» TEXT EXCERPT:

Like Picasso’s art, I feel that the full range of men’s misogynist feelings towards women are being laid bare in an unplanned strategy that is rolling in its own momentum.

Yesterday I wrote ‘Does Blake Lively Bow To Fashion Fascism? Ask Rhonda Garelick’. The articulate professor of culture is writing a book on Coco Chanel and knows well the history of Parisian collaboration with the Nazis.

As a lover of the LVMH brands and corporate conscience generally, I regret they are now caught in a conversation that I personally direct to fashion’s Parisian pope and not Dior. Garelick takes him on, too.

Just like the eruption in Egypt that left everyone speechless, the esoteric world of fashion kings may be headed for a rumble.

Twice in about a month one of my idols Diane von Furstenberg has left me speechless and really disappointed in her. First she criticized First Lady Michelle Obama for wearing Alexander McQueen to a State Dinner.  With regard to John Galliano, she insists he was provoked.

A Woman Gets What She Deserves

‘No one used and abused his women quite like the greatest artist of the 20th century, Pablo Picasso,’ writes Mark Hudson.

Diane Von Furstenberg suggests the woman on the receiving end of John Galliano’s disgusting racist, misogynist, drunken tirade surely provoked him. As always, our male creative gods must be excused for their behavior.

Misogyny is often the essence of male genius for complex, psychological reasons.

The good news is there are men who view women differently and many have been my friends and lovers. My husband we won’t talk about.

I met a new man yesterday, one that gives me fresh hope for women. Posting Ehren Joseph’s ‘Sumi’ editorial in Private Studio, I asked Joseph about the images of African women on his website.

Perfect you should ask about the Masai women on my site - they are performing a fertility ritual in order to gain awareness for women who can not give birth to go and see a witch doctor.  I had the rare opportunity to shoot them performing this ritual while shooting a travel/portrait story in Kenya.  Importantly, many of the girls(particularly with purple beading) are recently circumcised, which is still a common ritual among the Masai.  It was so tough to either be proud for them - as they are - or voice my opinion against the ‘rite of passage’ toward womanhood.  I mean my love for the women, and the beading, and the ritual dress means I to need to appreciate the customs and rituals, but how does one choose or decide what’s right or acceptable - its a loaded situation non the less.  I truly appreciate your interest and its an honor to share.  Thanks again…

I replied to Ahrens that I’ve written a lot about female circumcision and much of my writing is translated into Arabic. Our AOC audience is truly global, and I have a strong following in Africa and the Middle East for my passionate but also balanced writing on life in the region.

» DATA SHOWN:
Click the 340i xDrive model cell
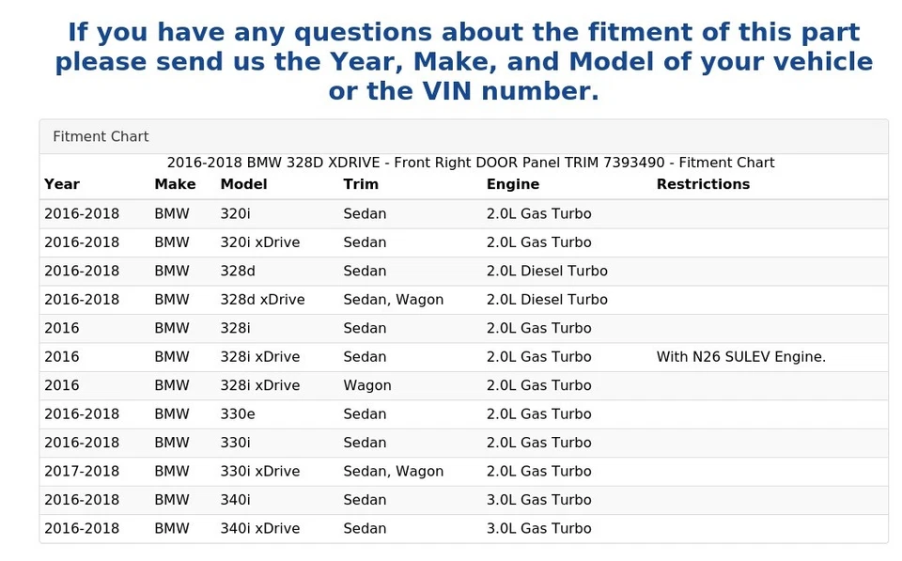The image size is (902, 561). (x=259, y=529)
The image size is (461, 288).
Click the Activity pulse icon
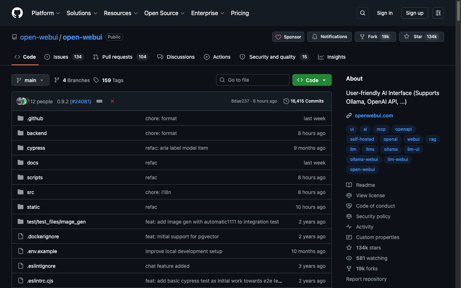coord(349,227)
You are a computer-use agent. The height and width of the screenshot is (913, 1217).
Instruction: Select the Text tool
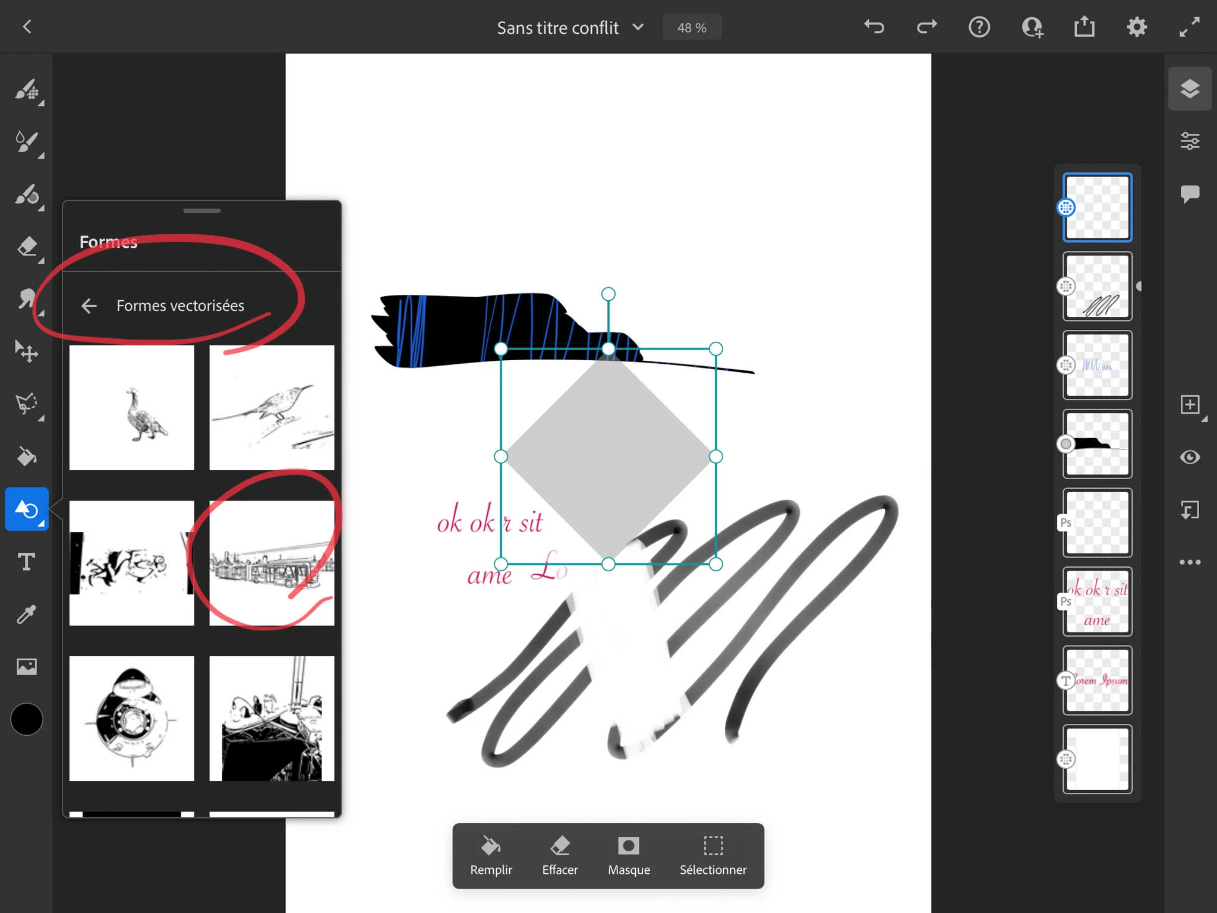click(27, 562)
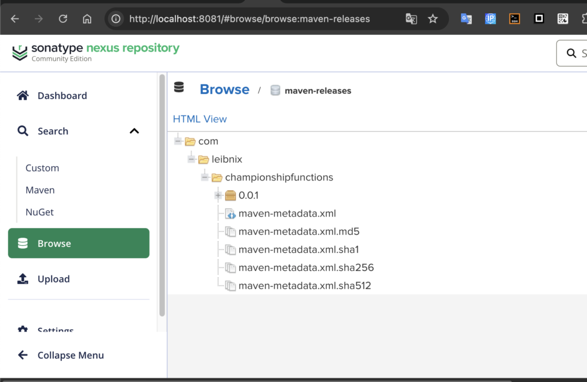Open the Dashboard menu item
The height and width of the screenshot is (382, 587).
pyautogui.click(x=62, y=96)
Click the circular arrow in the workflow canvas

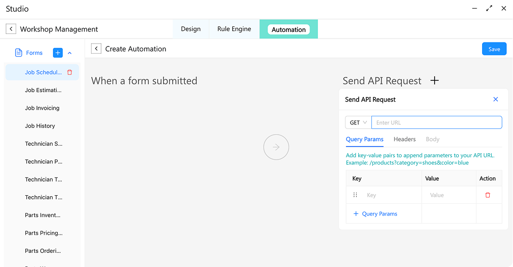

» WHAT TO DO:
[1] Decide whether each statement below agrees with the post on misogyny in fashion. Answer yes or no for each and quote the text's deciding words exactly.
(a) Rhonda Garelick is writing a book on Coco Chanel.
(b) Diane von Furstenberg criticized Michelle Obama for wearing Alexander McQueen to a State Dinner.
(c) Ehren Joseph photographed the Masai women while shooting a travel/portrait story in Tanzania.
[2] Find each line in the entries above that contains the string "width", and copy those lines out. Case counts.

» TASK-BY-TASK RESULTS:
[1]
(a) Yes: "The articulate professor of culture is writing a book on Coco Chanel"
(b) Yes: "First she criticized First Lady Michelle Obama for wearing Alexander McQueen to a State Dinner."
(c) No: "while shooting a travel/portrait story in Kenya"

[2]
You are a computer-use agent. The height and width of the screenshot is (913, 1217).
The height and width of the screenshot is (382, 587).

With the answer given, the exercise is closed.